Czekaliśmy na ustawę o związkach partnerskich, śledziliśmy, co dzieje się w Sejmie - wyjaśniają Marek i Jędrzej w rozmowie z TVN24. I w pewnym momencie doszliśmy do wniosku, że zwyczajnie możemy nie doczekać takiego dnia, kiedy dane nam będzie wziąć ślub. To postanowiliśmy pomyśleć o wzięciu spraw w swoje ręce.
Nazwiska zmienili urzędowo już wcześniej, teraz używają dwuczłonowych. Przez ostatnie półtora roku przygotowywali ślub. Potrzebowali prawnika, by przygotował stosowne umowy oraz wziął udział w ceremonii i spełnił... tradycyjną rolę księdza.

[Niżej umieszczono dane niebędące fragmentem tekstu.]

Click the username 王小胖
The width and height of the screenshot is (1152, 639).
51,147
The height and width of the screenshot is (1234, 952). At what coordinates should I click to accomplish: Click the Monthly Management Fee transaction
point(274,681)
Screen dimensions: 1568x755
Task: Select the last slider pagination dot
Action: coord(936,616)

Tyle że akty notarialne napisane są chłodnym językiem prawniczym, kojarzącym się bardziej z zakładaniem spółki cywilnej - narzekają nowożeńcy. Nie ma tu odwołań do takich wartości jak miłość, wierność, solidarność, wzajemny szacunek i opieka. My kierujemy się dość tradycyjnym systemem wartości. Naprawdę! To, że kochamy inaczej, wcale nie znaczy, że nie kochamy prawdziwie.
Obaj podkreślają, że są patriotami i tradycjonalistami. Dlatego zgadzali się z rodziną, która latami nalegała na ślub, a nie życie "na kocią łapę". Wszystko odbyło się też zgodnie z tradycją. Na początku było błogosławieństwo, a potem przejazd dorożką na miejsce ceremonii. Wzięło w niej udział sześćdziesiąt osób: najbliższa rodzina, przyjaciele, współpracownicy czy nauczyciele z dzieciństwa. Związek pobłogosławili także dziadkowie.
Patrzyliśmy sobie głęboko, prosto w oczy, kiedy recytowaliśmy treść przysięgi. W tle słychać było muzykę klasyczną, wtedy ja delikatnie sięgnąłem po chusteczkę i lawina wzruszenia przeszła po całej sali - wspomina Marek. Zrobiliśmy to z miłości. No co, wzięliśmy ślub. Jak Polak chce, to potrafi.